The anecdote comes as no surprise to Clare Rewcastle Brown, a London-based investigative journalist who is facing an arrest warrant in Malaysia since she made international headlines after publishing evidence and allegations on her blog Sarawak Report claiming that Prime Minister Najib Razak embezzled around $700m from a state development fund. Brown was granted police protection after Malaysian officials stalked and photographed her in a London park.

“There is no doubting in anyone’s mind, certainly Malaysians themselves, that (Special Branch) make it their business to attend these events and try and find who went,” she tells The Citizen in an email.

“They often openly intimidate by filming. It is effective for example in deterring students who have been regularly told that they risk their grants if they attend opposition rallies abroad.”

Dr Chin agrees Special Branch’s surveillance and coercion is immoral and pervasive. But he does not believe Malaysia’s situation is comparable to China’s meddling.

“The big difference between China and Malaysia’s operations in Australia is that Malaysia is only infiltrating Malaysian students and particularly government-sponsored students. China are trying to influence Australian politics and society rather than just keep an eye on these groups so that they do not become sympathetic to opposition parties.”

Moreover, Malaysia does not hold the same financial leverage over Australia that China does.  China accounted for 80 per cent of all foreign donations to Liberal and Labor electoral campaigns between 2000-2016. International students, Australia’s third largest export, average 17.5 per cent of universities’ revenue. China’s 160,000 students comprise 29 per cent of international students whereas Malaysia’s 22,000 students are only 4 per cent.

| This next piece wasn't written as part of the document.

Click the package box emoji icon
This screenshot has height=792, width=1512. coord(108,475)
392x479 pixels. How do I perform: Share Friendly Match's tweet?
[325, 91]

And yet at the same time that overseas scholars were warned against attending the Bersih rally in Melbourne, Curtin and Monash University’s Malaysian Branches issued warnings to students studying in Malaysia not to attend the rallies there. An email from Monash University Registrar’s Susheela Nair advised that any student found participating “in any illegal gathering” or related activity, “or who is arrested by authorities for doing so,” may be subjected to “disciplinary proceedings.” After a backlash—including accusations the university was bending to government pressure— Monash apologised for the email’s wording, insisting it “did not properly convey the intent of the message”.

Last month Malaysian Prime Minister Najib Razak dissolved the Malaysian parliament and called elections today, for May 9. The opposition parties and Bersih movement have accused the Prime Minister of ambushing his rivals and stacking the odds, holding the election on a weekday to reduce voter turnout and electoral gerrymandering.

Ahead of today’s poll, Malaysian dissidents overseas have been mobilising once again – Mr Wong and Mr Chong among them.

While the pair are cautious of feeding xenophobic fears about Australian sovereignty being compromised by foreign spies and lobbyists, they also argue that international students deserve the same political freedoms as their domestic classmates.

“We have common cause with Australians who are against the surveillance and suppression of oppressed groups and their popular movements. The struggle for clean and accountable government is a global one.”